• **About this task**
Return every line below exactly, without dropping any.

[Data entries]
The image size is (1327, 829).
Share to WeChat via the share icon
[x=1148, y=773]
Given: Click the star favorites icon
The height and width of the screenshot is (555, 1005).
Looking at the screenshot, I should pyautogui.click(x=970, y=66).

• **Answer for the task**
The image size is (1327, 829).
Share to WeChat via the share icon
[x=1148, y=773]
Given: Click the star favorites icon
The height and width of the screenshot is (555, 1005).
Looking at the screenshot, I should pyautogui.click(x=970, y=66).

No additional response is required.